The missing finance plaintiffs in aluminum antitrust case vs. Goldman

March 27, 2015

Hey, antitrust plaintiffs’ lawyers! Have I got a case for you.

It’s against Goldman Sachs, JPMorgan Chase, the multinational mining and commodities trading company Glencore and their subsidiary warehouse operations, which supposedly conspired to manipulate the price of aluminum.

I know what you’re thinking: Aluminum purchasers are already way into that case. And you’re right. U.S. District Judge Katherine Forrest of Manhattan has already winnowed out extraneous defendants and forced both a class of direct purchasers and three big companies suing outside of the class action to sharpen their allegations. On Thursday, Judge Forrest ruled that the class and the three companies – Eastman Kodak, Mag Instrument and Agfa Corporation – can move ahead with their claims that Goldman and the other defendants engaged in an illegal antitrust conspiracy.

Though the judge tossed monopoly claims by the class and expressed some exasperation about how long it has taken plaintiffs to come up with a viable theory of the case, her ruling is great news for class counsel at Lovell Stewart Halebian Jacobson, Grant & Eisenhofer, Robbins Geller Rudman & Dowd, and (especially) for Scott + Scott and Steyer Lowenthal Boodrookas Alvarez & Smith, which represent Kodak, Mag and Agfa and impressed Judge Forrest with the cogency of their joint complaint.

So where’s the opportunity for other plaintiffs’ lawyers? Representing counterparties to aluminum options trades by Goldman, JPMorgan and Glencore. That’s because in Judge Forrest’s reading of the alleged antitrust conspiracy, financial counterparties – and not direct purchasers of aluminum – were the true target of the supposed price manipulation scheme. Unwarranted prices for actual aluminum was just the “collateral damage” from the alleged scheme, according to Forrest, though the supposed overcharges were enough of an injury to confer antitrust standing on the metal purchasers.

The plaintiffs’ antitrust theory that Judge Forrest found plausible enough to permit the suit to move forward is not their original conception of the suit, which followed a 2013 story in the New York Times about aluminum warehouses owned by Goldman Sachs and other banks shuffling aluminum around their lots rather than releasing it to purchasers. (Reuters actually had the same story back in 2011. Pro tip to plaintiffs’ lawyers: Read Reuters.) Those stories suggested a fairly simple supply-and-demand relationship between the banks’ and warehouses’ activities and the price of aluminum in consumer products.

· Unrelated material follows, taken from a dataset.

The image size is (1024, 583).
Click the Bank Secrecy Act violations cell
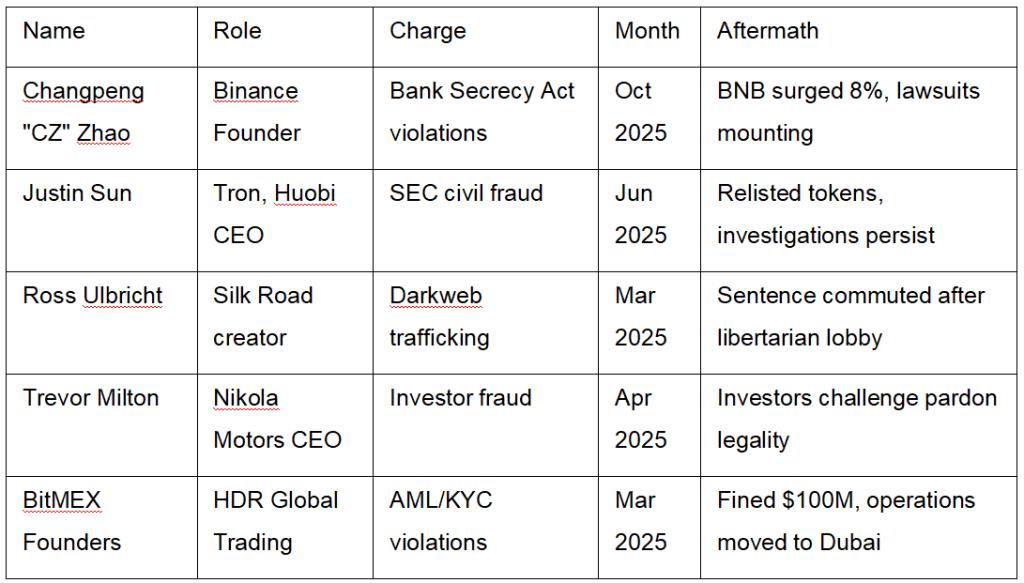coord(482,112)
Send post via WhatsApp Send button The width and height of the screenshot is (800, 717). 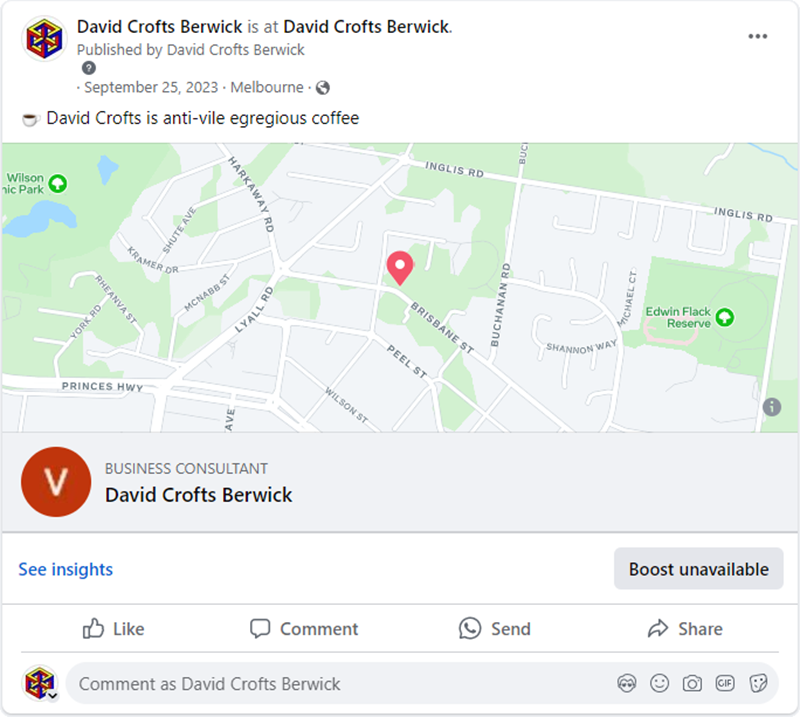click(x=494, y=629)
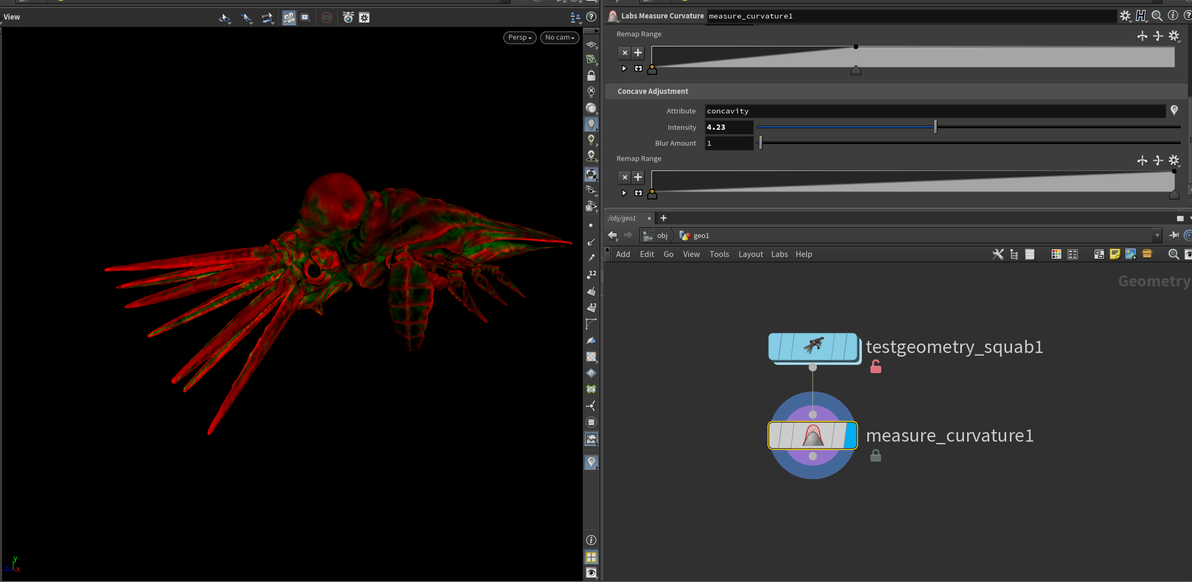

Judge Forrest, who was deputy assistant attorney general of the U.S. Department of Justice’s Antitrust Division before she was appointed to the bench, found too many holes in that original price-fixing theory, which, in her description, “focused on the creation and maintenance of warehouse queues as the core of the allegedly unlawful conduct, but failed to adequately explain how and why the defendant financial institutions participated in or benefited from the conduct.” Last fall, she dismissed the purchasers’ case but permitted the class and individual purchasers to amend their complaints.

This time around, she said, plaintiffs have come up with a theory that makes more sense. The aluminum purchasers have alleged not just traditional price-fixing by market competitors but rather complicated interactions – both horizontal and vertical, in the parlance of antitrust litigation – between the banks and the warehouses with the primary purpose of reaping profits for the banks from trading activity. In the alleged scheme Forrest found adequately plausible, the banks supposedly manipulated a component of the stated price in aluminum purchase agreements through their “ability to obtain, retain and strategically settle aluminum warrants along with their affiliated warehouses’ ability to store or agreeing to accommodate storage requests for aluminum.”

Forrest said that the aluminum purchasers have not yet shown just how the banks obtained benefits from their supposed manipulation of aluminum warrants trading, though she laid out some possibilities: “Was it through, as plaintiffs allege, the exploitation of a contango? An ability to exploit differences between spreads or short and long positions? An ability to use warrants to advantage other trading opportunities such as equities or derivative positions?” The aluminum purchasers, she warned, are going to have to offer evidence that the defendants received tangible benefits from the alleged scheme or “the case may well be narrowed.”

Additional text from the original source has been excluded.